The problem => Only the line containing "The width and height of the screenshot is (1205, 856)." and the lines after it, through the end of the entries, should be output exactly.

Data supplied START

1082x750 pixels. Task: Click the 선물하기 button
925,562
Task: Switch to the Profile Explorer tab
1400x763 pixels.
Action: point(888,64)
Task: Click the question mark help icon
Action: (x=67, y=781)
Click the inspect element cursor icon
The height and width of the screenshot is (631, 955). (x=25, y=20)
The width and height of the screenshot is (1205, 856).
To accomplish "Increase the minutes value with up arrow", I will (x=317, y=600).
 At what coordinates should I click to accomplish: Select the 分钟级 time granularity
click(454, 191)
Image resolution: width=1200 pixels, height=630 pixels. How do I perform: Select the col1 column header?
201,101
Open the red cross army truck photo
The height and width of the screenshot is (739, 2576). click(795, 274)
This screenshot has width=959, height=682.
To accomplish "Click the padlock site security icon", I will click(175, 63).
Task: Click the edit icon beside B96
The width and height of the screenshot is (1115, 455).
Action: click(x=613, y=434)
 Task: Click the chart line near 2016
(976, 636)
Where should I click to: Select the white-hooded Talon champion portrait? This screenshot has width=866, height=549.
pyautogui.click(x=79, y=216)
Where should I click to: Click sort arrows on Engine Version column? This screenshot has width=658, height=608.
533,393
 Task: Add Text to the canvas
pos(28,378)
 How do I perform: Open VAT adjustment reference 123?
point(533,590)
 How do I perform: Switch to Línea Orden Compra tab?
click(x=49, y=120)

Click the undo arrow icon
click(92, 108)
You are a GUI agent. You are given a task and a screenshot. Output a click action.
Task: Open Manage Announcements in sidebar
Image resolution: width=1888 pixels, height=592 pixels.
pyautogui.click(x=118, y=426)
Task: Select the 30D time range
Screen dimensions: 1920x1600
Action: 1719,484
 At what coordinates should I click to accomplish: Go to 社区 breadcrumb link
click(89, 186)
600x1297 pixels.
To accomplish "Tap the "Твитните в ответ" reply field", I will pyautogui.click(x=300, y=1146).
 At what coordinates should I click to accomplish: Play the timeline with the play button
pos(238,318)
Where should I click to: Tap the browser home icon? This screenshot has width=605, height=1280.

Data supplied END

Result =>
The width and height of the screenshot is (1205, 856).
To accomplish "Increase the minutes value with up arrow", I will (x=317, y=600).
 At what coordinates should I click to accomplish: Select the 分钟级 time granularity
click(454, 191)
Image resolution: width=1200 pixels, height=630 pixels. How do I perform: Select the col1 column header?
201,101
Open the red cross army truck photo
The height and width of the screenshot is (739, 2576). click(795, 274)
This screenshot has width=959, height=682.
To accomplish "Click the padlock site security icon", I will click(175, 63).
Task: Click the edit icon beside B96
The width and height of the screenshot is (1115, 455).
Action: click(x=613, y=434)
 Task: Click the chart line near 2016
(976, 636)
Where should I click to: Select the white-hooded Talon champion portrait? This screenshot has width=866, height=549.
pyautogui.click(x=79, y=216)
Where should I click to: Click sort arrows on Engine Version column? This screenshot has width=658, height=608.
533,393
 Task: Add Text to the canvas
pos(28,378)
 How do I perform: Open VAT adjustment reference 123?
point(533,590)
 How do I perform: Switch to Línea Orden Compra tab?
click(x=49, y=120)

Click the undo arrow icon
click(92, 108)
You are a GUI agent. You are given a task and a screenshot. Output a click action.
Task: Open Manage Announcements in sidebar
Image resolution: width=1888 pixels, height=592 pixels.
pyautogui.click(x=118, y=426)
Task: Select the 30D time range
Screen dimensions: 1920x1600
Action: 1719,484
 At what coordinates should I click to accomplish: Go to 社区 breadcrumb link
click(89, 186)
600x1297 pixels.
To accomplish "Tap the "Твитните в ответ" reply field", I will pyautogui.click(x=300, y=1146).
 At what coordinates should I click to accomplish: Play the timeline with the play button
pos(238,318)
Where should I click to: Tap the browser home icon? This screenshot has width=605, height=1280.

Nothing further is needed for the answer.